Task statement =
Among the records that follow, find each line holding the word "Admin" and copy it.

Records for the task =
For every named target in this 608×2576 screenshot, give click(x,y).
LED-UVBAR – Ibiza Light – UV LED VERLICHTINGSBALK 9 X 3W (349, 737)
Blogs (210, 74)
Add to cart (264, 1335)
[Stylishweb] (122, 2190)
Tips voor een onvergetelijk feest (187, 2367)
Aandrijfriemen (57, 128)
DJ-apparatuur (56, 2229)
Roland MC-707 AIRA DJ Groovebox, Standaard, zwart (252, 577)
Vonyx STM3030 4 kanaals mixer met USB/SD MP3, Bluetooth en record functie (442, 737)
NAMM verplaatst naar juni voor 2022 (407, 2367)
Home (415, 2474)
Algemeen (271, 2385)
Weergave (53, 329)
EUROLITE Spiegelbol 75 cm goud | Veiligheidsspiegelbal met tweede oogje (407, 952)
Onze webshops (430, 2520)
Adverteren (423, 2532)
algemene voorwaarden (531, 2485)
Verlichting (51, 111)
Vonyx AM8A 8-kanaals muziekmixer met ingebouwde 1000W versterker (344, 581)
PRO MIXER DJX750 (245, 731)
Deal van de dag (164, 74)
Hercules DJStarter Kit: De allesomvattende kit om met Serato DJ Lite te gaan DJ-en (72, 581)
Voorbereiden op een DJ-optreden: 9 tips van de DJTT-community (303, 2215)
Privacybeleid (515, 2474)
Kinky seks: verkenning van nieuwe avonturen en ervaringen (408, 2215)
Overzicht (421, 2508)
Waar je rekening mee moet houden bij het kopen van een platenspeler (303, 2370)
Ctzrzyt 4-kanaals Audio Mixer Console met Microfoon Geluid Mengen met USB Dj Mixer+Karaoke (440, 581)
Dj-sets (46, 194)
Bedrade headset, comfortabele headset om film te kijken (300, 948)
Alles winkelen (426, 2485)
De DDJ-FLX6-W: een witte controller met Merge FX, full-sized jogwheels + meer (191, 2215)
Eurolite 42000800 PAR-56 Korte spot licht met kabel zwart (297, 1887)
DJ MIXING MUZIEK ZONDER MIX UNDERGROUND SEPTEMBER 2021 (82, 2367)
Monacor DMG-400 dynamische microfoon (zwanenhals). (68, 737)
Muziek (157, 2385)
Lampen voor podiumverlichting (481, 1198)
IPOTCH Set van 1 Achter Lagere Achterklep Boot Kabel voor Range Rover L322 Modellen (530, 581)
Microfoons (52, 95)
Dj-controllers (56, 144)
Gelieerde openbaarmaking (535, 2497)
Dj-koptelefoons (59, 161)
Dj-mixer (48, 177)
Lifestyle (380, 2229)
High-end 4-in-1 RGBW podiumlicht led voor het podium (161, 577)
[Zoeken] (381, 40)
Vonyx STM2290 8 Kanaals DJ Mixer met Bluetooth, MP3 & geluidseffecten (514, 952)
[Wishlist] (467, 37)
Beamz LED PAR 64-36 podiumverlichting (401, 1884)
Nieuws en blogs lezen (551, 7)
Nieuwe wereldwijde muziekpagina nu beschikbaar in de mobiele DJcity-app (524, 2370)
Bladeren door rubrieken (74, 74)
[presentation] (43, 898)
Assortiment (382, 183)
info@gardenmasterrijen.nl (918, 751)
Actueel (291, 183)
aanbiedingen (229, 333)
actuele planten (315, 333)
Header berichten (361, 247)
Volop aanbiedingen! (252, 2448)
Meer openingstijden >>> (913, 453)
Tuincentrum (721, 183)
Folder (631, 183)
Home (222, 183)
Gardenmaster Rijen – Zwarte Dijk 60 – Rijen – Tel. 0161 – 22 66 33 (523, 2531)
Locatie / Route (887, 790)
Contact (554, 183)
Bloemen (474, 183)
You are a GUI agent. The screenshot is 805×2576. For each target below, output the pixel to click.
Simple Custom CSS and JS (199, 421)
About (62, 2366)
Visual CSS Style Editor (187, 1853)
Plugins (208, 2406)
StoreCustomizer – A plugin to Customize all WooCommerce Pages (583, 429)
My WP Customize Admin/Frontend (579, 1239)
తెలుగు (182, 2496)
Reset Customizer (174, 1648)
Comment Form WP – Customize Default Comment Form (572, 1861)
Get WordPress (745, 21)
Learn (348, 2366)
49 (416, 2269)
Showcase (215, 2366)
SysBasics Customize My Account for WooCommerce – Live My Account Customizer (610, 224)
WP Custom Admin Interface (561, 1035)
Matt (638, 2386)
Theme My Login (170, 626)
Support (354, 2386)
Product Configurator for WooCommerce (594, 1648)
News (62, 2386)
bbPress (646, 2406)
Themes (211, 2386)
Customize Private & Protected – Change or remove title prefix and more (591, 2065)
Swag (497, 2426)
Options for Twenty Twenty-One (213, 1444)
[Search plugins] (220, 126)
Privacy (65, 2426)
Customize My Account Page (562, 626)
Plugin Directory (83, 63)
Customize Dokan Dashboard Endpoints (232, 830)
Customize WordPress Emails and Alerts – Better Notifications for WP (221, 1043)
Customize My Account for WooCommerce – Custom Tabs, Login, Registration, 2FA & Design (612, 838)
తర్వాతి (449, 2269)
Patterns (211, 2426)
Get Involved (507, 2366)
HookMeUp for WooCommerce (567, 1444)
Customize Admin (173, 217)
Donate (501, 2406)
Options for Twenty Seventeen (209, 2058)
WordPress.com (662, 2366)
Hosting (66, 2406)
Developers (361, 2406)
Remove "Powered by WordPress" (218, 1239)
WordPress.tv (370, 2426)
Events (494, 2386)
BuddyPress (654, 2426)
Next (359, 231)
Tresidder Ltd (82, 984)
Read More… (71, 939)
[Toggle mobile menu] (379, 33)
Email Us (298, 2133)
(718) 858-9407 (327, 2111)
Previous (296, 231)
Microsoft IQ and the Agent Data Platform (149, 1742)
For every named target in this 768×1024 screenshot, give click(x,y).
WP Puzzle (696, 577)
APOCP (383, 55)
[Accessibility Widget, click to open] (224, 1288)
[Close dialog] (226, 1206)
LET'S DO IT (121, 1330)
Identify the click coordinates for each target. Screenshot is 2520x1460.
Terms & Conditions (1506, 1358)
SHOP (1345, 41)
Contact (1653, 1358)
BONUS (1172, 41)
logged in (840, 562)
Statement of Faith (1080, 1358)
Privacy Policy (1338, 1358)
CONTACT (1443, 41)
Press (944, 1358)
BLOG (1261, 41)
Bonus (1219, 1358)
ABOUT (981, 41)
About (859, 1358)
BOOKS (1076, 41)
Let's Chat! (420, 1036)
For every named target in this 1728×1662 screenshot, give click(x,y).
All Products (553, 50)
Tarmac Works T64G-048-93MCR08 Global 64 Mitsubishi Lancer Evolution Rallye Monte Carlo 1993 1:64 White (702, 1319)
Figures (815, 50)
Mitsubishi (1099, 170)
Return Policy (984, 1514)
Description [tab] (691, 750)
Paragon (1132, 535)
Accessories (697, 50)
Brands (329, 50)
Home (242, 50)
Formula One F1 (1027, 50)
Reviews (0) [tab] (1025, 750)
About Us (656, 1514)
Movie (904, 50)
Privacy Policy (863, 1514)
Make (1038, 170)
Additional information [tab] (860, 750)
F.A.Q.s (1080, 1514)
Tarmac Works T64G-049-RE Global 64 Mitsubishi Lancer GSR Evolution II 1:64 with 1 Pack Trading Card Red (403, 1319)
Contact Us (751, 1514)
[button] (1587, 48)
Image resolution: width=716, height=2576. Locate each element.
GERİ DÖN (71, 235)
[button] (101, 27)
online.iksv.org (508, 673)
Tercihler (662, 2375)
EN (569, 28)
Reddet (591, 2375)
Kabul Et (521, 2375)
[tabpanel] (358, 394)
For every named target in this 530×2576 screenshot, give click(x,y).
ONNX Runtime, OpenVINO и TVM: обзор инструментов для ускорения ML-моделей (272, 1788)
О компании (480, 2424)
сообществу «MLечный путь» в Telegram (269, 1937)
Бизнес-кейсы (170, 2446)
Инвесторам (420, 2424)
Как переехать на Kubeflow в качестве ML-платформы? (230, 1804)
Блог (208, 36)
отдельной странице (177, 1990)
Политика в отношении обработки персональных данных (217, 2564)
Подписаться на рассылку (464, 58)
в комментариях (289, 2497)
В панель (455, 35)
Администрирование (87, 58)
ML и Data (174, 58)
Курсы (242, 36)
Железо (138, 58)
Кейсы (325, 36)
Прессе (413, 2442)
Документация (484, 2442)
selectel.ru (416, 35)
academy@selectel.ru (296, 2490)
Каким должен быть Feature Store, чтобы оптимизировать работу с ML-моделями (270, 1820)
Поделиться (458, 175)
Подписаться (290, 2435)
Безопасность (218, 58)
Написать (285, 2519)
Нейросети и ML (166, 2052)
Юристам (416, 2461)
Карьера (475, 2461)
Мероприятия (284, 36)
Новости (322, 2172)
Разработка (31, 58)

Answer for this exercise =
My WP Customize Admin/Frontend (579, 1239)
WP Custom Admin Interface (561, 1035)
Customize Admin (173, 217)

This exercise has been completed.